On a cool day in May at the Vancouver airport last year, Heather Walkus found herself stuck on the curb without assistance for nearly an hour.
Eventually an Air Canada employee guided Ms. Walkus, who is blind and living with multiple sclerosis, to the check-in counter and escorted to her gate, but she was stuck waiting alone again after her flight to Penticton, B.C., was delayed.
“I spent four hours alone in a wheelchair, blind, without anybody checking on me,” she said. “I couldn’t go to the bathroom. I couldn’t eat. I couldn’t find anybody to help me.
“Then they expected me to be able to get up out of the chair and climb up stairs onto my flight. It was ridiculous,” said Ms. Walkus, who heads the Council of Canadians with Disabilities.
“It’s like I was parked luggage,” she said. You’re just dumped and left.”
Ms. Walkus is among the accessibility advocates to come forward this week about unreliable assistance in air travel, pointing to regulatory gaps and scattershot enforcement that can leave travellers with disabilities injured, stranded or demeaned.
Community leaders describe mangled mobility aids, seemingly untrained staff and a check-in and boarding process akin to a slow-motion relay that shuttles passengers from one point to another, sometimes with hours-long waits and no assistance.

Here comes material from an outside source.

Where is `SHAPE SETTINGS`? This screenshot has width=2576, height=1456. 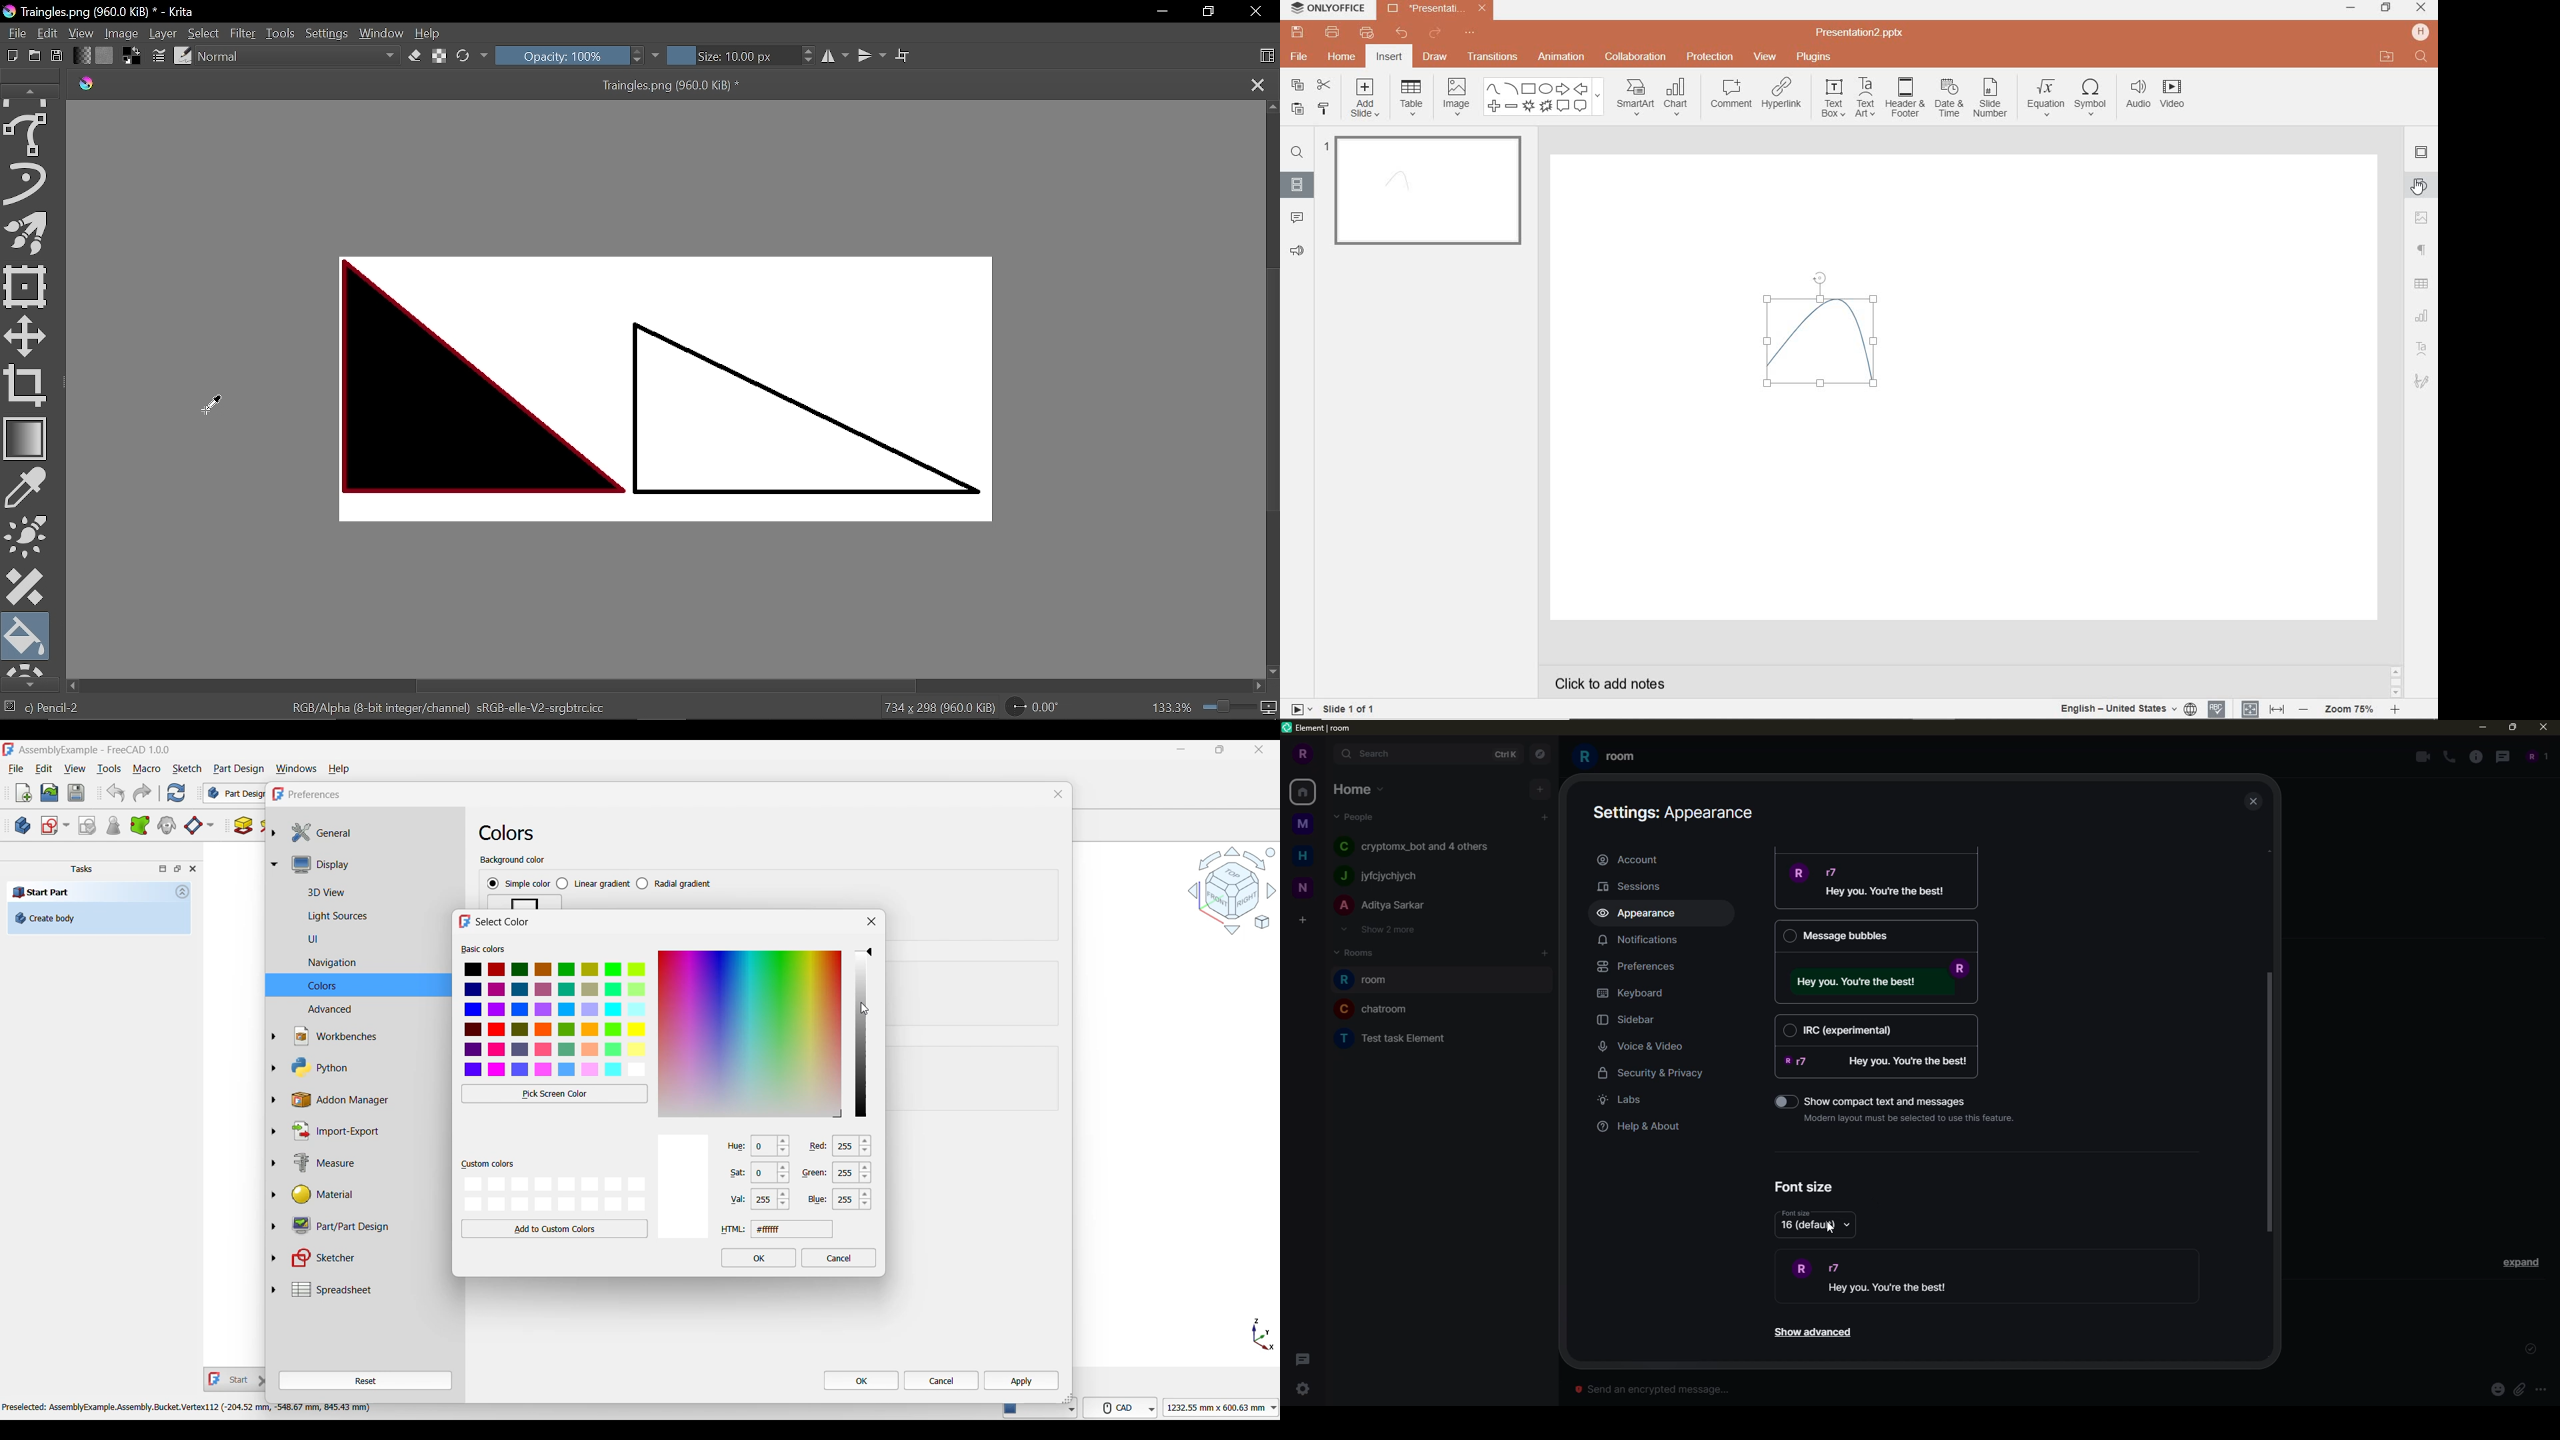 SHAPE SETTINGS is located at coordinates (2423, 185).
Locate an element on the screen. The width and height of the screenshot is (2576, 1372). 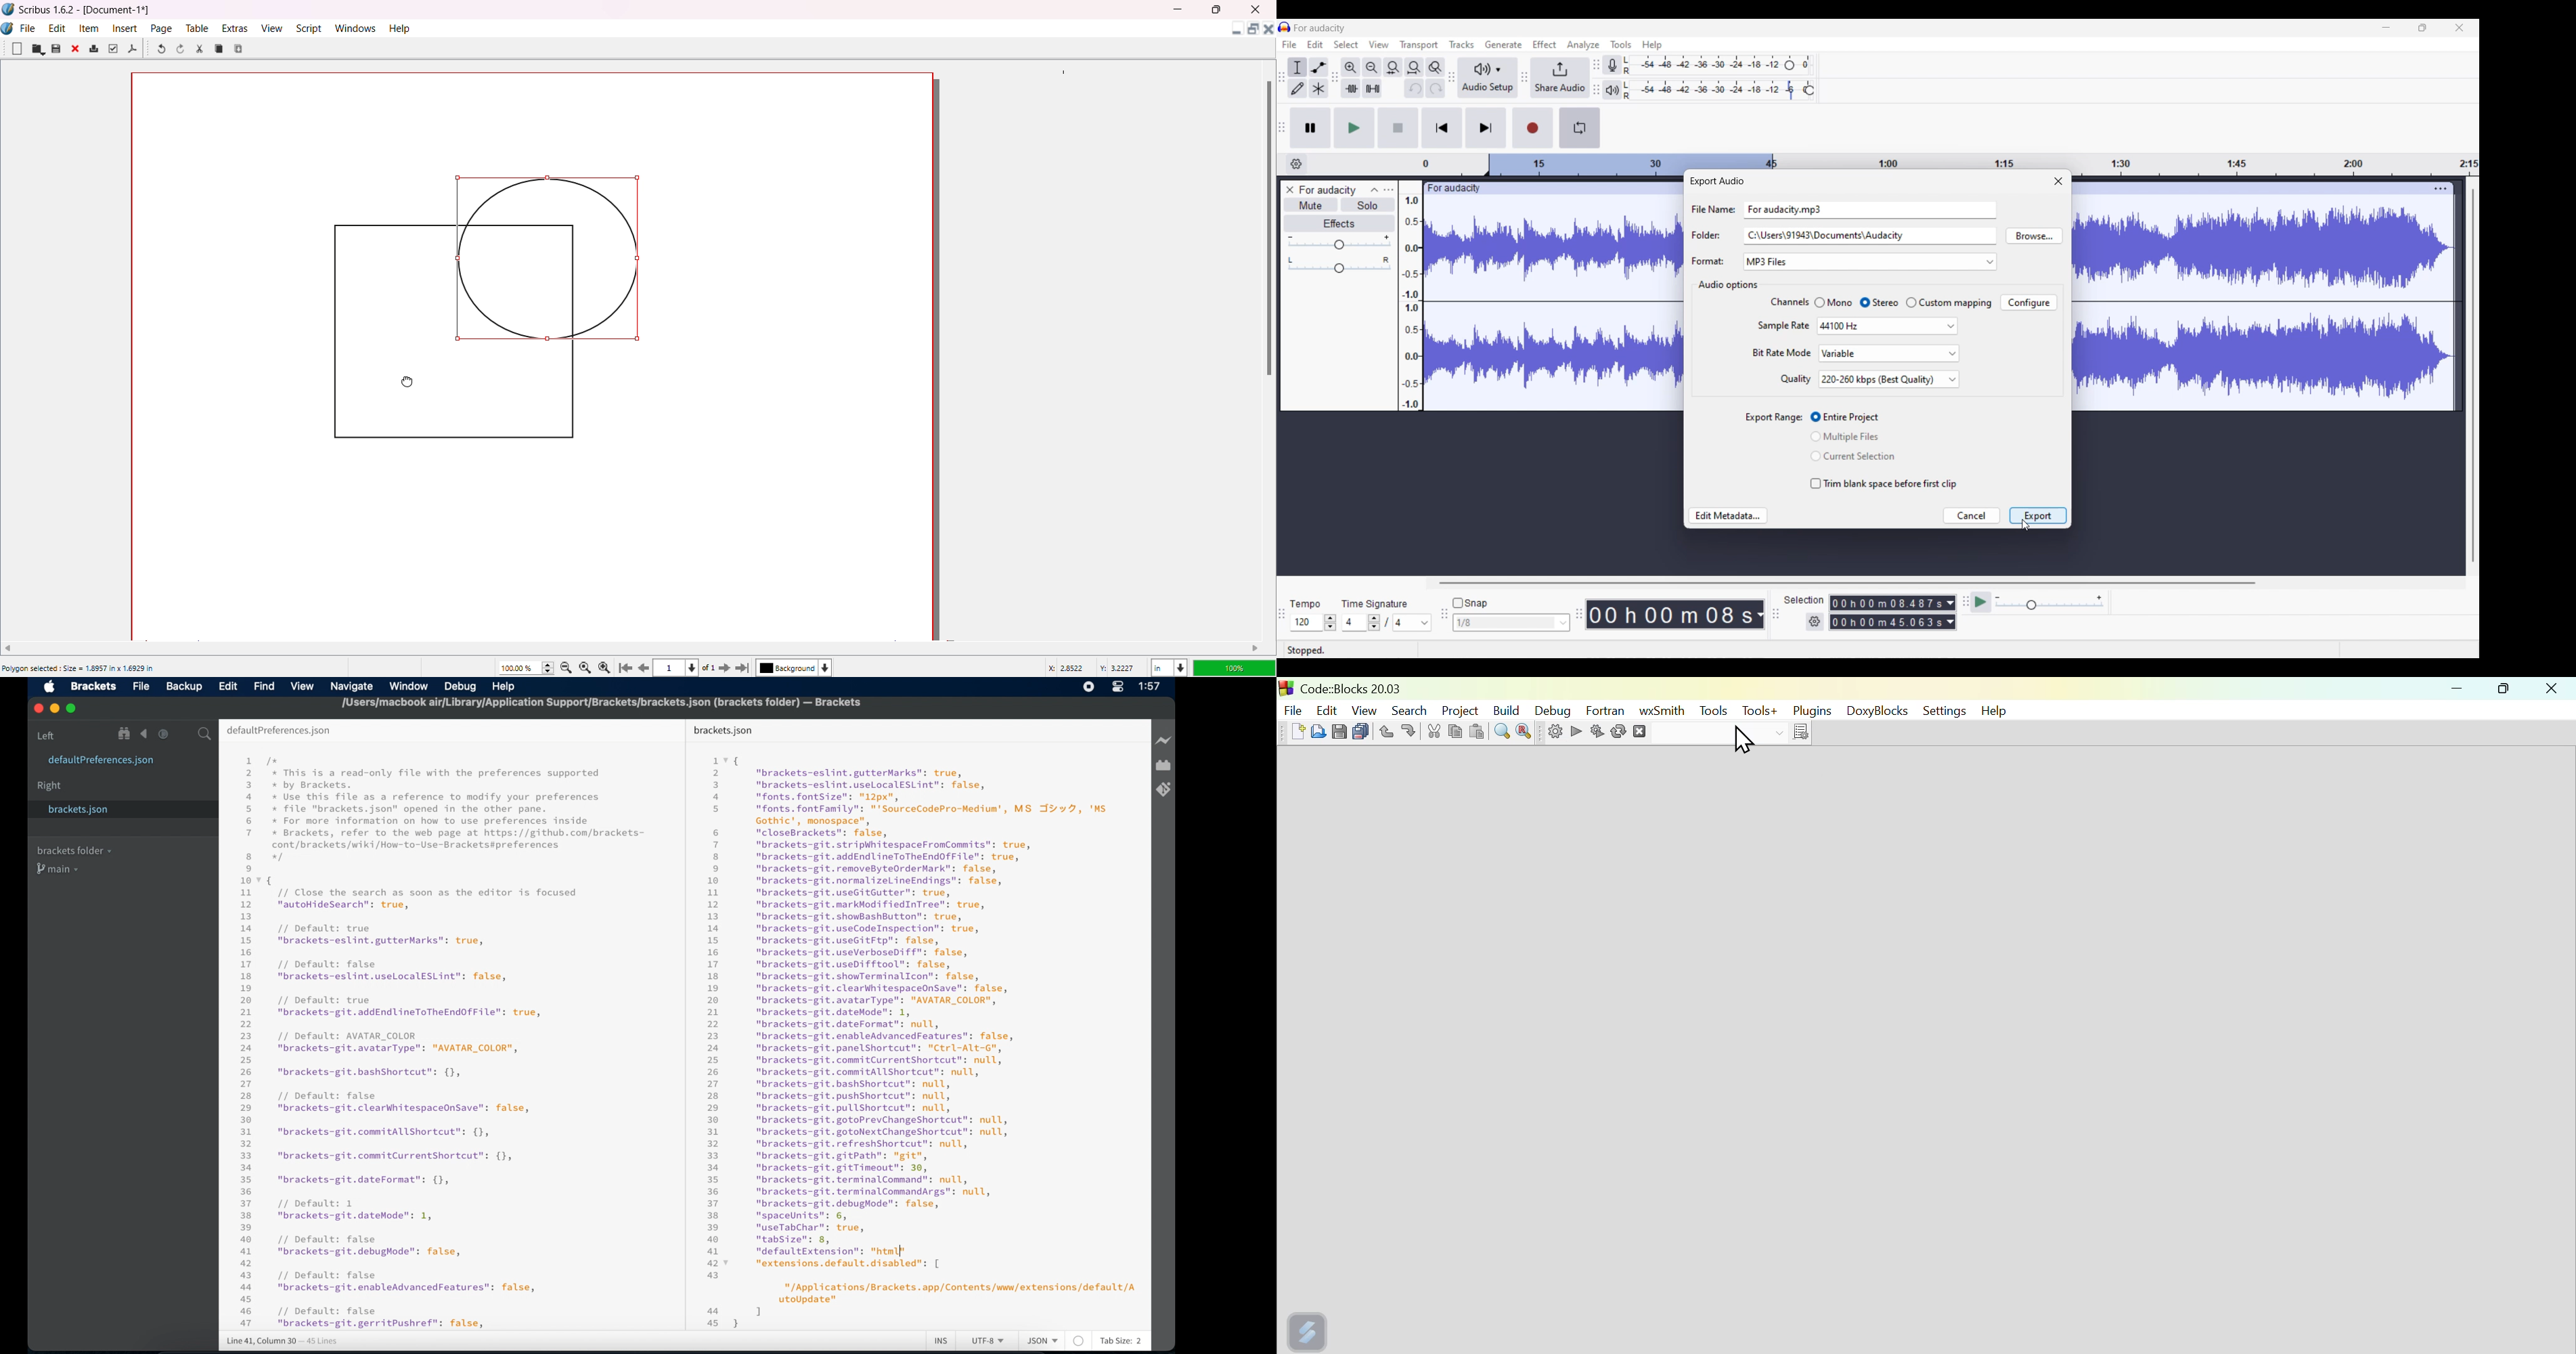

The criticism comes after Air Canada pledged to roll out new measures that improve the experience for hundreds of thousands of travellers living with a disability.
In Ottawa, Transport Minister Pablo Rodriguez summoned Air Canada CEO Michael Rousseau for a sit-down Thursday following reports of passenger mistreatment, including an incident where a man with spastic cerebral palsy was forced to drag himself off of an airplane due to a lack of assistance.
Yet the problems go beyond a single airline, as “gaping holes” in the Accessible Canada Act allow problems to persist in areas ranging from consultation to assistance protocols, Ms. Walkus said – despite a regulatory overhaul in 2020 brought on by that legislation.
On top of a dearth of detail on how to train staff, she cited the example of a rule requiring federally regulated companies to involve people with disabilities in developing policies, programs and services – a “regulation you could drive a truck through.”
“You could send the administrator down to Tim Hortons and talk to someone in a wheelchair and you’ve consulted with the disability community. It’s a check-off,” she said. The group she heads was not contacted by Air Canada on its new accessibility blueprint, she added.
Francine Leduc, president of a Quebec-based group of accessibility advocates known as RAPLIQ, said existing rules aren’t so much the problem; applying them in good faith is. Equal protection under the law regardless of “sex, age or mental or physical disability” has been enshrined in the Charter of Rights and Freedoms since that provision took effect in 1985, with stacks of legislation and regulations to flesh it out since.
Statistics Canada found that 63 per cent of the 2.2 million people with disabilities who used federally regulated transportation in 2019 and 2020 faced a barrier.
Service for the hundreds of thousands of passengers who fly in Canada each year isn’t always terrible. It’s the lack of consistency – and the angst each trip brings as a result – that many find so frustrating.
“I have gotten everything, from people who know what they’re doing, to people who obviously had no training,” said David Lepofsky, visiting research professor of disability rights at Western University’s law faculty.
“I have to teach them how to guide a blind person.”
He questioned why Air Canada’s new director of accessibility reports to a lower level of management rather than directly to the CEO.
“That is a formula for ineffectiveness,” said Prof. Lepofsky, who heads the Accessibility for Ontarians with Disabilities Act Alliance.
Announced Thursday, Air Canada’s new measures range from implementing annual, recurrent training in accessibility for its 10,000-odd airport employees, to including mobility aids in an app that can track baggage.
Ms. Leduc said she was skeptical and criticized the language as vague, while Prof. Lepofsky said that merely improving service fell short of barrier-free travel. Damaged mobility aids should be treated with the same zero-tolerance approach as safety breaches, he said.
He also slammed the Canadian Transportation Agency as being “asleep” on accessibility enforcement.
However, Ms. Walkus said she took heart in recent steps from the regulator’s chairwoman, France Pegeot, who accepted the top spot in June, 2021.
“Their understanding of equity and inclusion has shifted the way CTA looks at how business must be done with people with disabilities,” she said, noting Ms. Pegeot’s inclusion of advocates in discussions with smaller airlines.
For now, problems remain, tinged with a hint of hope.
Last summer, Ms. Walkus arrived in Winnipeg on an Air Canada flight to find that the mobility aid she’d checked in Halifax hadn’t made it past the layover in Toronto. And when it turned up two days later, it was damaged, she said.
“What we want is just to be able to travel without being harmed and delayed and held hostage because our wheelchair didn’t show up,” Ms. Walkus said, calling for an inquiry into subpar assistance.
“We’re looked at as an alien group that has to be dealt with. It’s really a demeaning process.
“The attitudinal part is going to be the biggest shift,” she added, “but I’ve seen shifts already.”